She calls it her drive-thru miracle.
Valerie LaChapelle knows about drive-thrus. She works the early shift at the McDonald’s at 1185 S. Vista Ave. She arrives at 4 a.m., helps with the prep work until 7 a.m. and works the drive-thru window through breakfast and lunch.
LaChapelle has become something of an institution there. She knows many of her customers by name, and it’s not uncommon for customers to bring token gifts to thank her for making their days with her friendly service. That can include buying breakfast for customers who forget their wallets or are a little short.
“Ninety-nine percent of them come back later and pay me back,” she said.
Never miss a local story.
She wasn’t prepared, however, for the payback from a customer whose identity she doesn’t even know.
Before we get to that, some background:
LaChapelle is 55. She was 52 when she started working at the drive-thru, significantly older than the average McDonald’s employee.
“It’s a good place for young people to work,” she said, “but I wasn’t worried about being older. I needed a job.”
She’d had previous experience in the restaurant business, but it was interrupted.
By five years in prison. Methamphetamines.

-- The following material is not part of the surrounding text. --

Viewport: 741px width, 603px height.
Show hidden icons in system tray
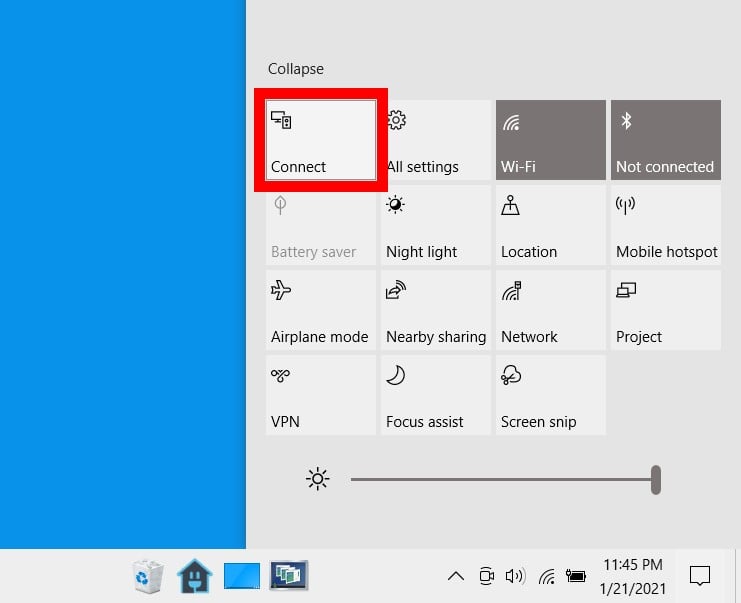(455, 576)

She didn’t have to tell me that, but, as she put it, “I want to be up front about that right from the start. I made some very bad mistakes, but whatever I did in my past brought me here, and here is good.”
After being released from prison, she was determined to make the most of a new start. Drug free since 2004, she economized by living at the City Light Women’s and Children’s Shelter for seven months while saving money to pay her fines and restitution. She also spent time at a halfway house run by the Whitney Friends Church.

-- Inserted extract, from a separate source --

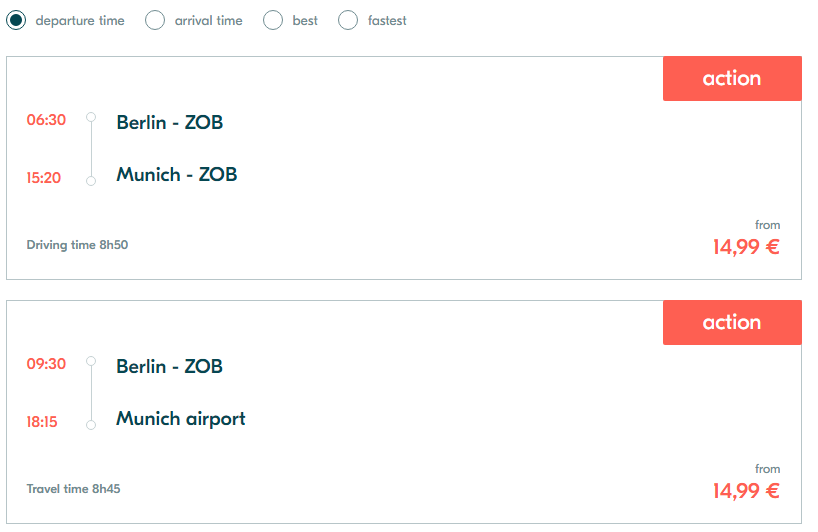Click Berlin - ZOB departure stop in first card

“They taught me how to forgive myself for what I’d done.”
When she started looking for a job, she applied at just three businesses.
“I looked at some other places,” she said, “but I didn’t feel comfortable with the way the employees interacted, so I didn’t apply there. I had lunch here at McDonald’s and liked the environment. I watched the way the employees worked together and the way things flowed. They worked hard, but they had a good time doing it. I decided this was the place I wanted to work for a long time.”
In addition to becoming a fixture at the drive-thru window, she worked at a pizza restaurant and cleaned her church. She didn’t work three jobs for the fun of it; she did it in part because she was saving money for something.
“Bad teeth run in my family,” she said. “And meth didn’t help. I really needed to get my teeth fixed. I only had eight left on top. When I smiled, I’d always put my hand in front of my mouth.”
A big problem for a woman who smiles as much as she does.
“The dental work was going to be really expensive. That’s one of the reasons I was working three jobs.”
Last fall, a remarkable thing happened. She was having an ordinary day at work when she received an extraordinary visit from a McDonald’s executive.
“He said I must have really made someone’s day because he’d gotten a call from one of my customers who wanted to do something for me.”
The customer, who asked to remain anonymous, had offered to pay for her dental work. She estimates the cost at $6,000 to $8,000.
“I cried like a little baby when he told me that someone wanted to do that,” she said. “I told Nicole I had to go outside.”
That would be Nicole Petersen, her manager.
“Nicole thought something was wrong and came outside to ask me what it was. When I told her what had happened, she started crying, too.”
At first, LaChapelle was hesitant to accept the offer.
“I didn’t want to be a welfare case. But I asked someone I respect, and he said if the person was willing to make the offer I should be willing to accept.
“ … I was kind of embarrassed when I went to the dentist’s office, but the people there have just been wonderful. The whole thing has been like a miracle from God.”
When she offered to give the dentist, Dr. Devlin Stampfli, $1,000 she’d saved for the dental work, he declined.
Dr. Michael Bailey did the oral surgery for free.
Petersen says that, given LaChapelle’s impact on customers, the anonymous offer wasn’t entirely surprising:
“People love her. They come from all over just to go through the drive-thru when she’s working. They come all the way from Meridian. She knows their names and always has a big smile for them. Kids really love her. She wears a red clown nose and does other goofy things for them. I’ve never had so many customer compliments on an employee.”
Lana McCullough, a regular breakfast customer, says LaChapelle never fails to brighten her mornings:
“At first I was unsure why. Valerie has obviously lived life’s ups and downs, so one day I asked her about her endless enthusiasm in what could be seen as a repetitive, boring job. She said, ‘I choose to make every day a happy day’ and flashed that familiar, sweet smile. Her attitude is infectious.”
The dental work will take another six months to be finished, but the temporary plates she has now are a big improvement.
“I’m not putting my hand in front of my face any more. People are telling me I’m beautiful.”
No argument. Not only has she overcome her struggle with addiction, she’s proof that you don’t have to make a big salary or have a fancy title to be a success. You can do it at a drive-thru window.
If there is beauty in overcoming adversity and making the most of what you have, she’s one of the most successful people you could hope to meet.